I'm at the lowest point I've ever been...and it's still going to get worse. [TW]
I came out to my wife less than three months ago. Three months. In those three months she attended a total of three couples counseling sessions with me. As long as I did nothing verbally or visually in regards to transitioning, she was fine. Any mention of my transition, or anything purchased (like clothes) was met with arguing, fighting (verbally) and crying.
Last night after I got home from work: "oh, hey, I need to talk to you real quick." "What's up?" "Just wanted you to know that either tonight or tomorrow you're going to get served with divorce papers. I just didn't want you to be surprised." She left me alone while I cried, and a couple hours later the dogs started barking and I got a text that read, "you should get that." There was someone at the door. "Are you (deadname), husband of (wife's name)? I got served. I cried myself to sleep in the basement while she played with the kids, did their bedtime, watched HBO, and slept in what used to be our bed.
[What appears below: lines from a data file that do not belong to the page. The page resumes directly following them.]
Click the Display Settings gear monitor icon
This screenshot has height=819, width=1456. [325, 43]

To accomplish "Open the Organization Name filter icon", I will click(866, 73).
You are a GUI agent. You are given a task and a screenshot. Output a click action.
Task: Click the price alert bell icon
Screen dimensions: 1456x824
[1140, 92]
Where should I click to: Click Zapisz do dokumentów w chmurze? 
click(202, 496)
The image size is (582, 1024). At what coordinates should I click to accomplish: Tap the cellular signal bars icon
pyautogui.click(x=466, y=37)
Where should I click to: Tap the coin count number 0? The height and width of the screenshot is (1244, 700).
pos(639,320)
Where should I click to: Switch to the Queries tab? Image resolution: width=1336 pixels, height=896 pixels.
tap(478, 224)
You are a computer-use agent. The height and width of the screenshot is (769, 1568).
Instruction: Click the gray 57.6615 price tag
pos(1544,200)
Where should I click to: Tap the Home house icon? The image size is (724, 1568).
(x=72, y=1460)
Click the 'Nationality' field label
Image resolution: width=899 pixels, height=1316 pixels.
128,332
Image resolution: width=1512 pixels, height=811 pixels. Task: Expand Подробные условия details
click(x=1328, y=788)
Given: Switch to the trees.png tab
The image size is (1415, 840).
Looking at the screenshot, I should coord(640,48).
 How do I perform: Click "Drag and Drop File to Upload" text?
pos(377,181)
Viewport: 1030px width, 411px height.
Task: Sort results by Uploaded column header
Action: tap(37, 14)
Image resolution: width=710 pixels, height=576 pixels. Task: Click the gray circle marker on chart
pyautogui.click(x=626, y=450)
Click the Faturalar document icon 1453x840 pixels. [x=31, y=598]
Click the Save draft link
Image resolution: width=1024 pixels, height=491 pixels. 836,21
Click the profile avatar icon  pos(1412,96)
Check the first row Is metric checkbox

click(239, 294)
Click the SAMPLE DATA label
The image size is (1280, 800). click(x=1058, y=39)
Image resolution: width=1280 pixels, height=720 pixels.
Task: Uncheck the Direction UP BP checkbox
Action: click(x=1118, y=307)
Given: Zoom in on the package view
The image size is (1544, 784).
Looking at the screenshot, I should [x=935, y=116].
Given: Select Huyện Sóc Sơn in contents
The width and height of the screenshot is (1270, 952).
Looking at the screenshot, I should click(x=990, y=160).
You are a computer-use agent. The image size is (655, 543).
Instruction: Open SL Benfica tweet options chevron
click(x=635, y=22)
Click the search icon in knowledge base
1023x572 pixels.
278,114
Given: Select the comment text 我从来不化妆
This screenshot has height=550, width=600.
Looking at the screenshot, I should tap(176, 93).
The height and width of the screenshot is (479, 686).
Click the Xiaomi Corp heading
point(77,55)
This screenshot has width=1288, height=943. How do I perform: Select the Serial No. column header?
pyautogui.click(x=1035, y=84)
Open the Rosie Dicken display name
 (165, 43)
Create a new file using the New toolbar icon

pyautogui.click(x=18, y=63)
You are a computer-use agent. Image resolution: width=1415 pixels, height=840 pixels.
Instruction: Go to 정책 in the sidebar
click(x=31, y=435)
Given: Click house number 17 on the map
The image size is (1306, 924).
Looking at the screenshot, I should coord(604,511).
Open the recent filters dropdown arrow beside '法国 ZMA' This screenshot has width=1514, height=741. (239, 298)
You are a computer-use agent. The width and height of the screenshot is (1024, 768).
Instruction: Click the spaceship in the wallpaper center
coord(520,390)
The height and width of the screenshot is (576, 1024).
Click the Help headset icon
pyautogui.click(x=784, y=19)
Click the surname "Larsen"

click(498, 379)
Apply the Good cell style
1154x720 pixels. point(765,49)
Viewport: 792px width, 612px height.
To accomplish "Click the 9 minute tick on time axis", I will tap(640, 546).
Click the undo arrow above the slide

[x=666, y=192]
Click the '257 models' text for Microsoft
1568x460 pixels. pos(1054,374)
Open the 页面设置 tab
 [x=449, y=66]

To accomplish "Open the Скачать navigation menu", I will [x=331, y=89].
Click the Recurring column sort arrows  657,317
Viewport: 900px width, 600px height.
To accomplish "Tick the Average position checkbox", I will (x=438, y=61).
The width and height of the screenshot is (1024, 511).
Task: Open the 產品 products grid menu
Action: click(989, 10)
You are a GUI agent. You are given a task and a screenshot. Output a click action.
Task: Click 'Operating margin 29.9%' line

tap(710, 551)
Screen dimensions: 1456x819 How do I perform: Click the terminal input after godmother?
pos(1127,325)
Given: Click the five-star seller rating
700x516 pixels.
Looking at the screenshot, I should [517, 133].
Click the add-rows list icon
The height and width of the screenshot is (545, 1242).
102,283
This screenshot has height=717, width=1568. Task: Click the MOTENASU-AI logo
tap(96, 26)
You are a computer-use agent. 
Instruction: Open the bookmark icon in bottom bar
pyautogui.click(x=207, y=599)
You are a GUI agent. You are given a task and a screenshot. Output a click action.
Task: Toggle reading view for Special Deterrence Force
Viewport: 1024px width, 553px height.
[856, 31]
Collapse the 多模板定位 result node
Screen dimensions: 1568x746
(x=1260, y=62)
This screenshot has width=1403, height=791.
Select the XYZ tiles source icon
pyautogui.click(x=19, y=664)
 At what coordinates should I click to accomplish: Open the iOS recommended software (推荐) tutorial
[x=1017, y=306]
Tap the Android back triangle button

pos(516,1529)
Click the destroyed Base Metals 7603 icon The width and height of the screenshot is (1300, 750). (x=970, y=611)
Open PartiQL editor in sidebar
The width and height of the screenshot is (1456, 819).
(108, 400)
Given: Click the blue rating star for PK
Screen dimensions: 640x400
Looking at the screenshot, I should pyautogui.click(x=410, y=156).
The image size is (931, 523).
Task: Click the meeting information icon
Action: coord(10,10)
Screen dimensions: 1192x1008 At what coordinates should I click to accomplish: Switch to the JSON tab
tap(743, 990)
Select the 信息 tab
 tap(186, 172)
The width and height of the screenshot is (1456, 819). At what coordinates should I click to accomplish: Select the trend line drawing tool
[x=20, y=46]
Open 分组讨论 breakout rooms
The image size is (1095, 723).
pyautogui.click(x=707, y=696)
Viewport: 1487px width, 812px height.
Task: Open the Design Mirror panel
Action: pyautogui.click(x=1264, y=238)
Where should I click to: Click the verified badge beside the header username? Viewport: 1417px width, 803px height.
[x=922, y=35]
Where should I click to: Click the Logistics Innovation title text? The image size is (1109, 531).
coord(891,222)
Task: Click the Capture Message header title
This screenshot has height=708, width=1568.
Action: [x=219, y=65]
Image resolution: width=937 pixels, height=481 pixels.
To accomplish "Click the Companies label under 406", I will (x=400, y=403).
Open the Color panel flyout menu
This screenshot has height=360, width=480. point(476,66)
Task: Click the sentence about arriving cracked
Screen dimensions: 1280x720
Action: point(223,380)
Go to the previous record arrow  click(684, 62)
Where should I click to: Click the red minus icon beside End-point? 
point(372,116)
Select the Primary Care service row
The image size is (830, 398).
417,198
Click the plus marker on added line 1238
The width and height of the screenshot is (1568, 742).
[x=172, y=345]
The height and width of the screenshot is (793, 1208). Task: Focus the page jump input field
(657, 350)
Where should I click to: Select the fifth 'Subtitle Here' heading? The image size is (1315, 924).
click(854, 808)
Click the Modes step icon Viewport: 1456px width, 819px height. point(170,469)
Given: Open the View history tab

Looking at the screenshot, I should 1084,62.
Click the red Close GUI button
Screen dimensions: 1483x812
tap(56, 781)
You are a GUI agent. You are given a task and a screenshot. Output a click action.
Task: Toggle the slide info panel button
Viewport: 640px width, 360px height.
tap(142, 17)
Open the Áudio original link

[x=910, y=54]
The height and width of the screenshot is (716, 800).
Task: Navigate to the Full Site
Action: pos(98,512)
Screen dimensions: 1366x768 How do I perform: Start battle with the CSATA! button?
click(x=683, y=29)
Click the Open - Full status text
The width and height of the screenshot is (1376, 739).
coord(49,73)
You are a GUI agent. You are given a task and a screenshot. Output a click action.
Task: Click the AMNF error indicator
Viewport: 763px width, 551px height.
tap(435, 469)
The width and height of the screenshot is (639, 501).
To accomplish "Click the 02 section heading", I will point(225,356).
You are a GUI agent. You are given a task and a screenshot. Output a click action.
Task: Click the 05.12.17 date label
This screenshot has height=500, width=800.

The last argument we had, she said that this (the marriage failing) was my fault because I lied to her (about who I am) for ten years, and if I hadn't come out we'd still be sharing a bed instead of fighting.
Ten years together, seven years of marriage, two kids together, and it's all been destroyed in a matter of months. For someone who said (in the beginning) that she wanted to support me in being my authentic self and that divorce was the last thing she'd ever want, she's sure said some fairly hurtful/hateful/phobic shit and jumped to divorce pretty quickly...without doing much to either support me or save the marriage.
After running out of tears, I read the divorce papers. According to these papers, she keeps the house, she doesn't pay alimony (huge pay gap between us), she has full and sole custody of the kids, and I pay her child support. Basically, she gets/keeps everything and I leave to start over with nothing.
It's taking all I can do to keep from crying in front of my kids today. But hey, on the bright side, she made me a coffee this morning.
So yeah, it's only going to get worse from here, because I can either walk away with nothing or fight her and her lawyers...which I know will not go well, because she's already said she shouldn't be punished for all the hard work she's done to get where she is, and it's not fair to make her pay me alimony, since she's done nothing wrong.
Fuck. My. Life. Fuck. What. Is. To. Come.